While we condemn the violence and destruction that has occurred in Los Angeles, it is important to remember what initially started the protests. They began as a non-violent response to the heavy-handed and increasingly frequent raids that are being used to sweep up immigrants, or people who look like immigrants, under the pretense that they are dangerous criminals.
It is also important to dispel some misinformation surrounding this situation. The U.S. is not being taken over by some sort of “foreign invasion” as Trump and others in his administration have claimed.
Some of the protesters in LA did carry flags from Mexico, Guatemala and other countries. That does not mean that they are acting on behalf of these countries or that those countries endorse rioting and looting in Los Angeles. Likewise, the fact that some Jan. 6 protesters carried confederate flags and beat police officers with U.S. flags does not mean that all Americans and residents of southern states supported their actions.
Los Angeles and California are not under siege, at least not from protesters or immigrants. The city is big — more than 500 square miles — and the protests are happening in small pockets of the city. California has the largest immigrant population in the U.S. It also has one of the strongest economies — the fourth largest in the world, having recently surpassed Japan — and a lower crime rate than many other states.

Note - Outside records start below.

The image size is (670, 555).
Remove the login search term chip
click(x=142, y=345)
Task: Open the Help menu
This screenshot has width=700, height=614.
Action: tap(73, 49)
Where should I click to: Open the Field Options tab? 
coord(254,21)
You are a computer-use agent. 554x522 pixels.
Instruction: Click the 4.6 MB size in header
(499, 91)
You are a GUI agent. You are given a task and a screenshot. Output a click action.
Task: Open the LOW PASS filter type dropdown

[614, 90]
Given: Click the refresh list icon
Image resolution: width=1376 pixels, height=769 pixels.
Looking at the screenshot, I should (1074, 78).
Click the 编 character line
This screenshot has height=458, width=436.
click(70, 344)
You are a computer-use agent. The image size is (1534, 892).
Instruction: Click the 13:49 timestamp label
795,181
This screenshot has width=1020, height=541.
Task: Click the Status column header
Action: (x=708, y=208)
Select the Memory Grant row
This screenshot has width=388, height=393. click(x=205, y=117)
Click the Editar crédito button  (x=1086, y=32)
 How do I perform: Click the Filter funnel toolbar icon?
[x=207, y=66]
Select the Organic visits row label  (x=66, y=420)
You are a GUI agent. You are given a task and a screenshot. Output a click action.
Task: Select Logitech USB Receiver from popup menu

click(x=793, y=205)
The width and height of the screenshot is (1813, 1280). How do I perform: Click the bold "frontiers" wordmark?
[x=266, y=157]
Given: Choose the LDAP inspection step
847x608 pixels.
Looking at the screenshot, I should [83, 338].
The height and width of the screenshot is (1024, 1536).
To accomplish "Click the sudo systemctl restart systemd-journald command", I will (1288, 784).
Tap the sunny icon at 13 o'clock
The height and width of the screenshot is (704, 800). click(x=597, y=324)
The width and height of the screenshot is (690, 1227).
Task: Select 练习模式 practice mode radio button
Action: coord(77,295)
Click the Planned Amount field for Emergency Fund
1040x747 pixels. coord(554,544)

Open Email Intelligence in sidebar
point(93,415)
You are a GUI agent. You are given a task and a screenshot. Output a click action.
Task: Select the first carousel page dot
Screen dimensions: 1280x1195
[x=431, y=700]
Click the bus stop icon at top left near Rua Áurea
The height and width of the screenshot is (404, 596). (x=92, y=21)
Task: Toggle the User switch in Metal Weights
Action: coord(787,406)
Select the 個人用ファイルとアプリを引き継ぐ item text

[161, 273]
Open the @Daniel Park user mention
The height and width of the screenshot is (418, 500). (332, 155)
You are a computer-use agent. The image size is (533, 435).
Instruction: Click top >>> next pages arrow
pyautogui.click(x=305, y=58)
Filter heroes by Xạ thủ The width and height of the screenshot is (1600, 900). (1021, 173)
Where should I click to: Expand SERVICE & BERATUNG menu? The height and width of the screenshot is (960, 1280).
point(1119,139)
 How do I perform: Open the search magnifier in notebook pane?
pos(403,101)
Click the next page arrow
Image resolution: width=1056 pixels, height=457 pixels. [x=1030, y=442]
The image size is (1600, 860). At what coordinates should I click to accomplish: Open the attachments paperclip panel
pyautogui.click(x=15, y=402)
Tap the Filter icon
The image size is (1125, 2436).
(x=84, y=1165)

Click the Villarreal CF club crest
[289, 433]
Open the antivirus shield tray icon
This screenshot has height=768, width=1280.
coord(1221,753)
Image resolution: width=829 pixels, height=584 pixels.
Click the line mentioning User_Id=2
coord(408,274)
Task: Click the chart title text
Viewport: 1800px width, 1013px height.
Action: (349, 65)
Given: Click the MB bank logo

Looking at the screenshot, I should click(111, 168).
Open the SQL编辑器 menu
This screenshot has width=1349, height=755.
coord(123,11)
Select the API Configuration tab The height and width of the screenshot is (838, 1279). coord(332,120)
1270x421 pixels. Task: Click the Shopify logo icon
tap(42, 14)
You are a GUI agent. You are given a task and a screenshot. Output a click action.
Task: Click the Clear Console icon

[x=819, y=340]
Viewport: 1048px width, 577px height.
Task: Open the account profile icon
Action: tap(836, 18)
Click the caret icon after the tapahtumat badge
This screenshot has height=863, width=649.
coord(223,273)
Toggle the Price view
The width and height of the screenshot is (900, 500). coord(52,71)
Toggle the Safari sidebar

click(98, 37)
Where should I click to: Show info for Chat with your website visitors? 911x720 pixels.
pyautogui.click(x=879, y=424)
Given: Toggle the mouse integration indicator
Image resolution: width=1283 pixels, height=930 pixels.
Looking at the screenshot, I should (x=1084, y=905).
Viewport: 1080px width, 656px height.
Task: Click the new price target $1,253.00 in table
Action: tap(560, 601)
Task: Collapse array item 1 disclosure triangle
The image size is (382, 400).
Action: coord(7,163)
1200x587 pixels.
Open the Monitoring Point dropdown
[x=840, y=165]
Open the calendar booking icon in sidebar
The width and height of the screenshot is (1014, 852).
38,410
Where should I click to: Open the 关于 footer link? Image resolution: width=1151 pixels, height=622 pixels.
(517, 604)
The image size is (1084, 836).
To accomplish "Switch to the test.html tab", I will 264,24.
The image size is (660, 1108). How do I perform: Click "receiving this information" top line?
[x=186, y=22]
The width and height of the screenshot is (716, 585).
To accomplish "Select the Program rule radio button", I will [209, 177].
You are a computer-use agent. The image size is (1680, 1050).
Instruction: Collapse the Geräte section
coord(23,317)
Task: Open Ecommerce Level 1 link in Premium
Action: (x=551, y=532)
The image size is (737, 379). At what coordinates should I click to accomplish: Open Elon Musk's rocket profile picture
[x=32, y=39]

Migration is not unraveling our society — the heavy-handed tactics of the Trump administration are. Deportations under former President Joe Biden were actually higher than during the Trump administration. These deportations under Biden were generally done without armed, masked men in unmarked vehicles rounding up people and spiriting them away without due process.
A customer of a restaurant in Honesdale, Pennsylvania, that was raided by ICE last month shared a growing sentiment. “It’s really hard to fathom that the guy making my pizza for 25 years is a gangster and a terrorist, and the person who shows up in an unmarked car wearing a mask and body armor comes to take him away is somehow the good guy,” Connor Simon told a local TV station. In a statement, the restaurant’s owners said they believed the three employees that were detained had legal asylum status in the U.S.
Trump has long been looking for a pretense to take more power and to use the military to quell protests that he disapproves of. On Saturday, military members and tanks will parade through Washington, D.C., on Trump’s birthday. The parade is expected to cost at least $45 million. Trump warned that people who protest the parade will be met with “very heavy force,” despite America’s long tradition of protests and the constitutional protections around them.
As Morgan Lueck, who served as a sergeant in the Marine Corps, wrote in a recent Bangor Daily News column: “The moment we begin to use our armed forces as a political weapon is the moment we begin to lose the republic our Founders fought to establish.”
We have much more to fear from Trump’s increasing disregard for laws and long-standing norms and his increasing use of force, including military force, to quell disagreement than we do from the immigrants in our communities.